Por Carlos Rilova Jericó
Esta semana aprovecharé este nuevo correo de la Historia para tratar de un tema que ya ha ocupado este espacio en diversas ediciones. Es decir: el de explicar, en la medida de lo posible, el significado de expresiones que se siguen utilizando después de haber perdido su sentido original. Como, por ejemplo, “a palo seco”. O la que nos ocupa en este caso.
Esta expresión, mucho más olvidada que otras como la citada de “a palo seco”, está relegada casi a la esfera de los cultismos. Por otra parte, tiene al menos dos formas de conjugarse. Una es la que he puesto en el título, “lo dije para mi coleto”. Otra, más usual, sería “echárselo al coleto”.
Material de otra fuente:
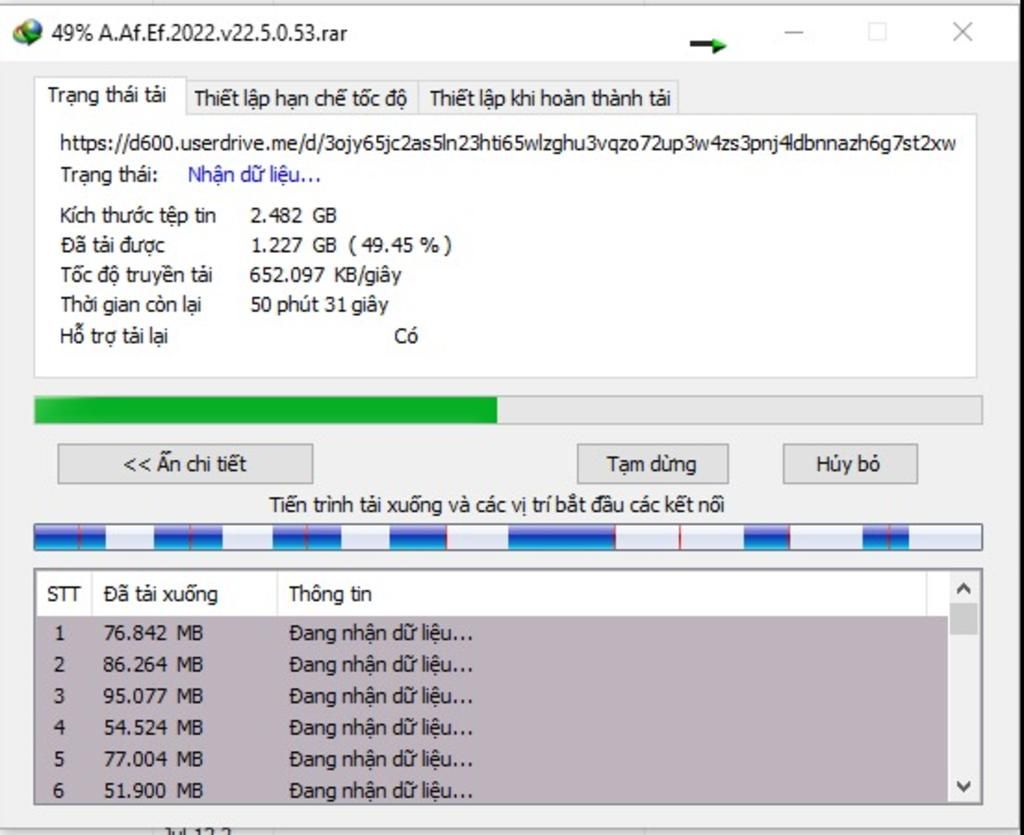Click the scroll down arrow in connections list
This screenshot has height=835, width=1024.
(964, 787)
Tanto en un caso como en otro, la clave, histórica, de esa expresión estaría en la palabra “coleto”.
El coleto no tiene nada que ver con el nombre popular de alguna parte del estómago humano. Como podría pensarse al oír la expresión “echárselo al coleto”.
Habrá, pues, que explicarlo. Al menos para quienes no son seguidores de las aventuras literarias de cierto apócrifo capitán español de comienzos de la época de Felipe IV, que ya saben que el coleto, era, en realidad, una prenda de vestir sumamente popular durante el siglo XVII y cuyo uso persistió, en algunos casos, hasta entrado el XIX.
Se trataba, en su origen diecisetesco, de lo que hoy consideraríamos un chaleco antitrauma y antibalas. Todo en uno.
En distintas variantes, el coleto era utilizado por soldados y oficiales a lo largo del siglo XVII para proteger el torso y las piernas hasta, más o menos, las rodillas según algunos modelos. Por lo general era una prenda sin mangas, aunque en la zona de los hombros podía llevar un par de refuerzos que cubrían parte de esa zona de los brazos.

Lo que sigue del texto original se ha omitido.